▶ _Document_:

+ + +

TreePPL Cheat Sheet

Basic features

Example is Hello world.

Feature	Implementation
Single-line comment	// This is a single line comment
Multi-line or intervening comment	/* This is a multiline/intervening
	comment */
Terminate statements with semi-colon ;	printLn("Hello, world");
Every program needs to have a model function	model function hello() { /* put your code here */ }
Compiling TreePPL code to binary	tpplc hello.tppl input.mc output.mc && mi compile output.mc
Running compiled programs	./output [number of particles] [number of sweeps]
	[number of samples] [number of chains] in the case of MCMC

Working with data

Example is Blub.

Feature	Implementation
Data is passed by specifying arguments to the model function	model function blub(n: Int, pi: Real, trump: Bool, coinflips: Bool[], text: String)
	The basic datatypes are integer, real, boolean, and string. Each of them can be converted to a vector by [].
Priting and adding a new line	printLn(text);
Printing without adding a new line	print(text);
Print only an empty line	print("\n"); // printLn() not allowed
All types must be converted to string before printing	int2string(n)
	real2string(pi) will only take a few decimals
	bool2string(true)
Concatenating two strings	concat("Trump was elected: ", bool2string(trump) Outputs False
Creating a new vector	let testVec = [1, 2]; // will create an integer vector
Getting the i-th element of the vector	testVec[1] vectors are 1-indexed
It is not possible to change individual elements	let testVec[1] = x; // compiler error!
Getting the length of a vector	length(coinflips)

+ + +

▶ _Entries_:
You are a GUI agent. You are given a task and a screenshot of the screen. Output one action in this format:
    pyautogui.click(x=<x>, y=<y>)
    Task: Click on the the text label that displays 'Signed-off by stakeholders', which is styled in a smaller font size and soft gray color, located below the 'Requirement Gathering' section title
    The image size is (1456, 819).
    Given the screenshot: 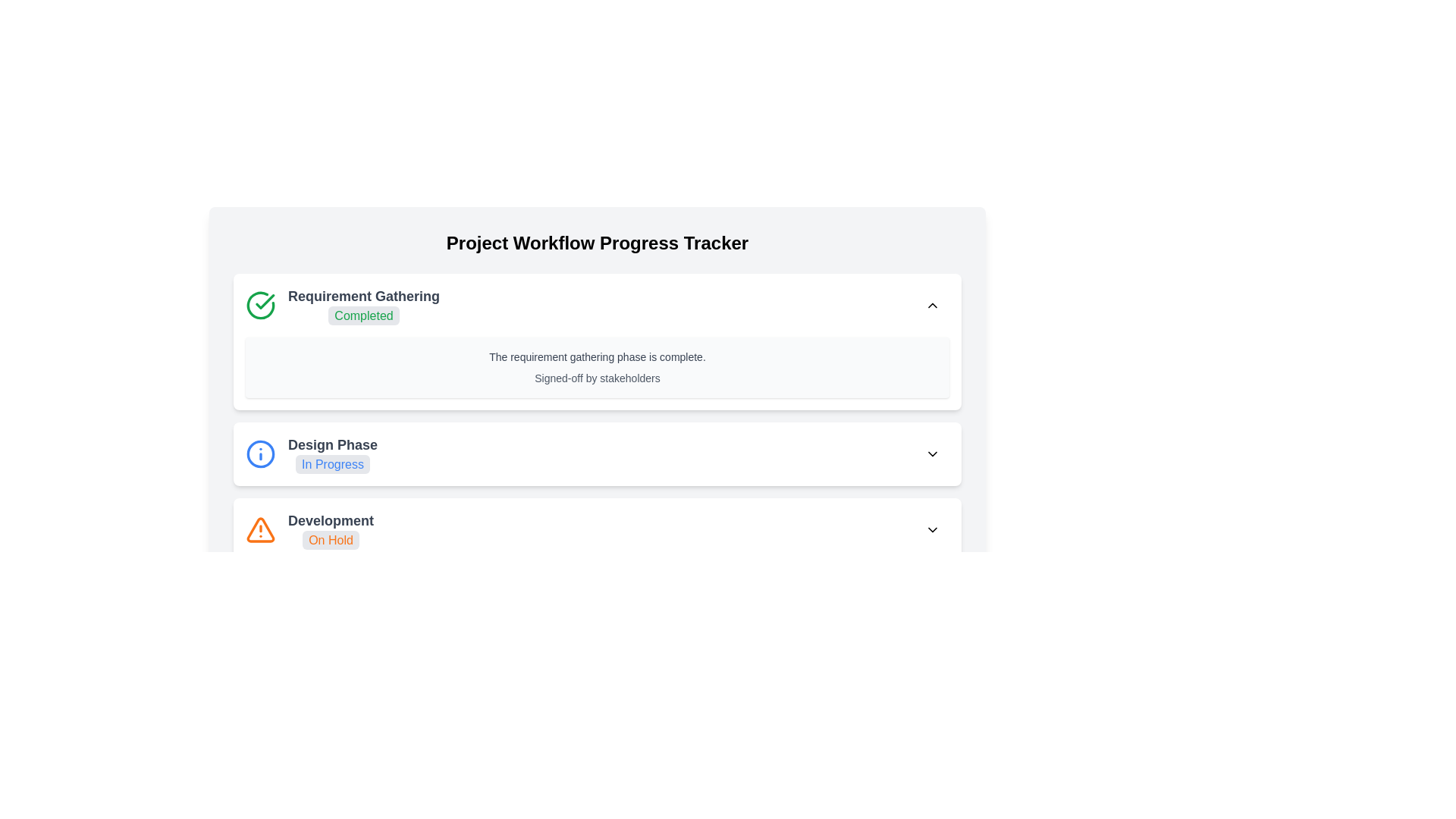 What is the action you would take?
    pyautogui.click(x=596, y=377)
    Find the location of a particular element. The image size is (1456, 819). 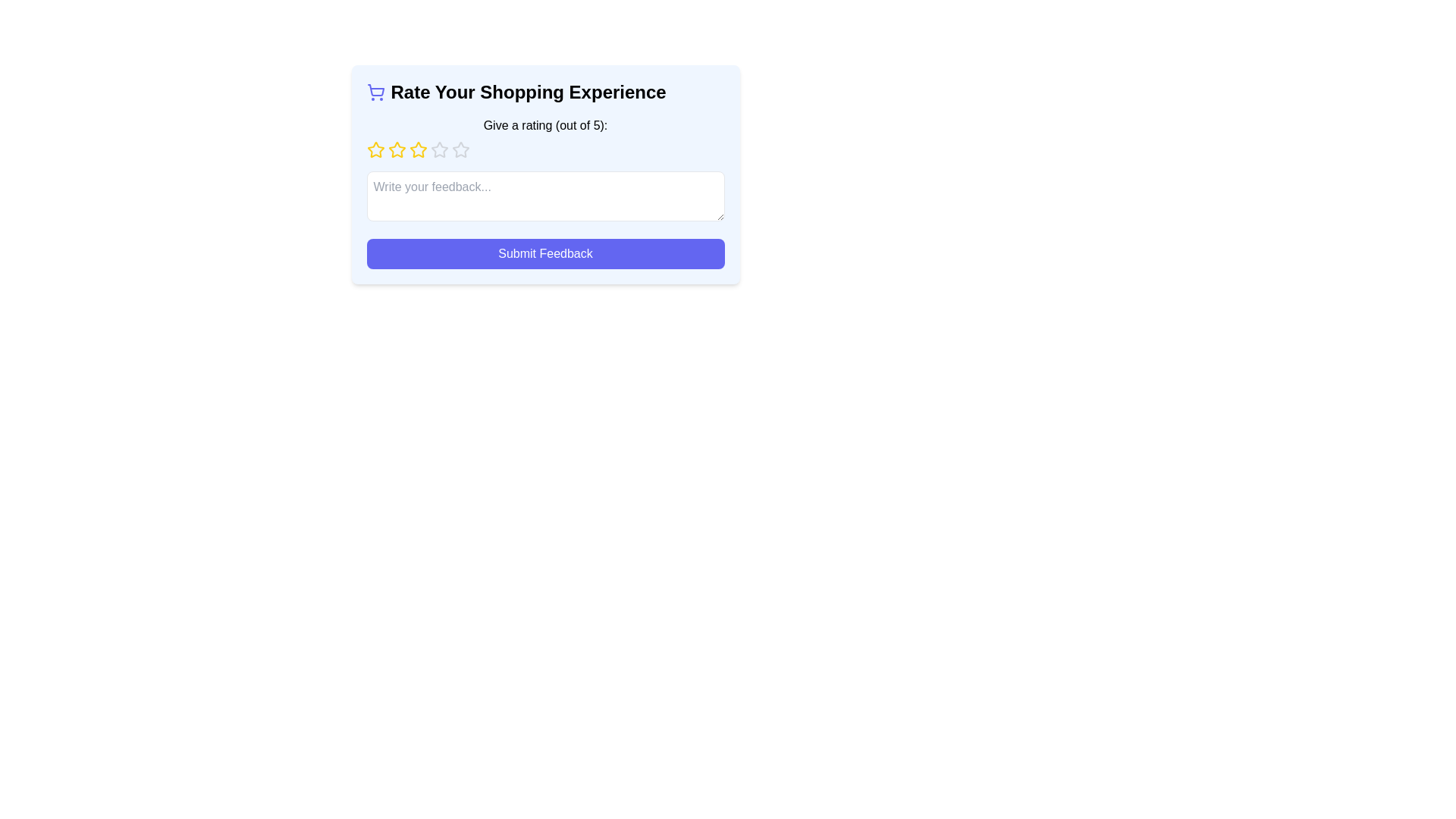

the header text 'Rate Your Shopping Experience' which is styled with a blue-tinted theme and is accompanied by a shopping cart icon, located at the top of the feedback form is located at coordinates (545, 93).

+ + +

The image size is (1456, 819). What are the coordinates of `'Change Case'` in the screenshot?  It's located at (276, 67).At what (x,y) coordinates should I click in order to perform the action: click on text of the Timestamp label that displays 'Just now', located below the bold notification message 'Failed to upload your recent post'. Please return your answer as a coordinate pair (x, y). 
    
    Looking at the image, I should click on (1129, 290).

+ + +

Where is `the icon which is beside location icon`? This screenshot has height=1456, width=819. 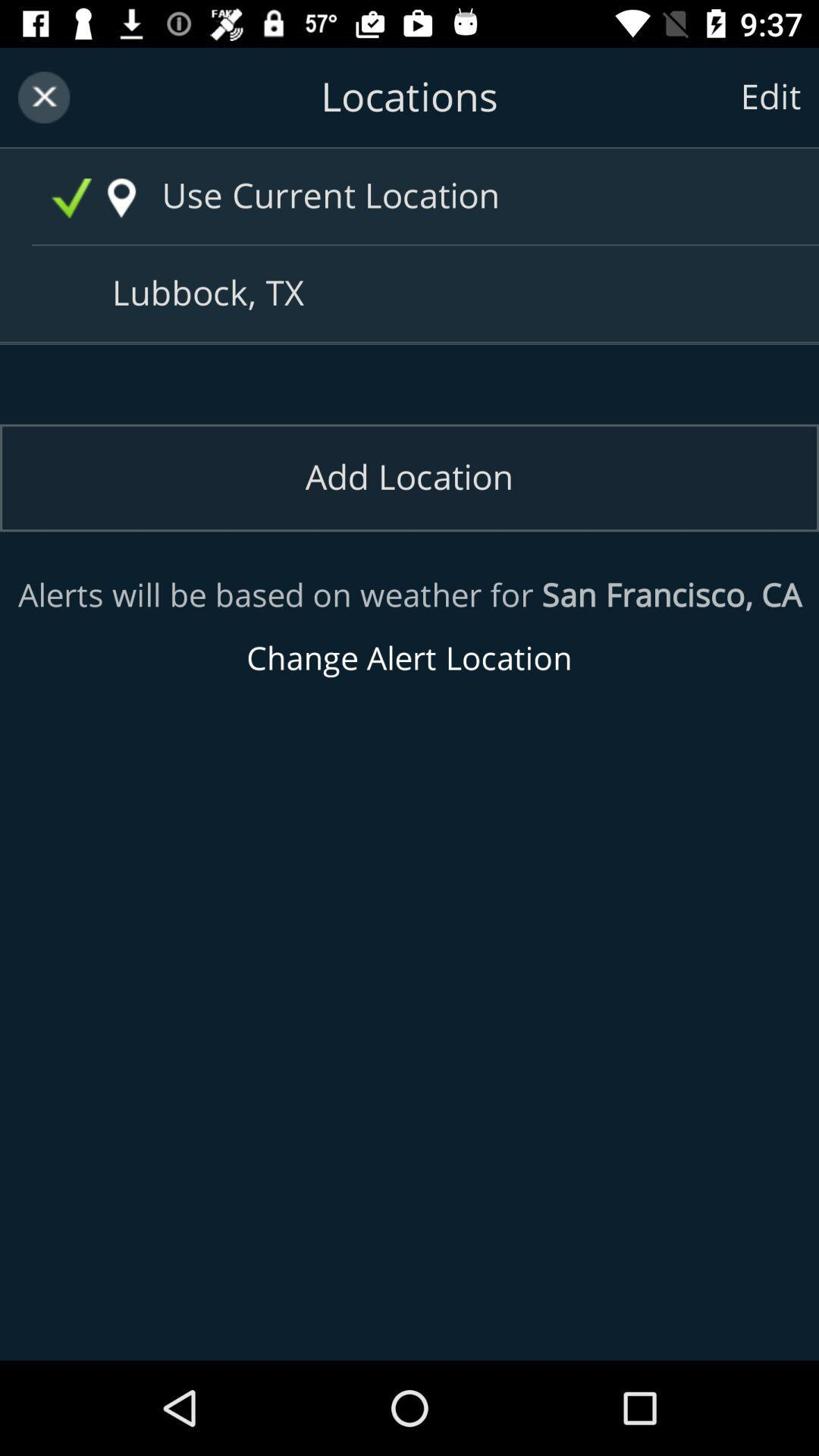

+ + +

Can you output the passage of the TreePPL cheat sheet starting with "The basic datatypes" and going on through "bool2string(true)", copied word for word? The data has no connection to the TreePPL cheat sheet.

▶ _Response to this exercise_:
The basic datatypes are integer, real, boolean, and string. Each of them can be converted to a vector by [].
Priting and adding a new line	printLn(text);
Printing without adding a new line	print(text);
Print only an empty line	print("\n"); // printLn() not allowed
All types must be converted to string before printing	int2string(n)
	real2string(pi) will only take a few decimals
	bool2string(true)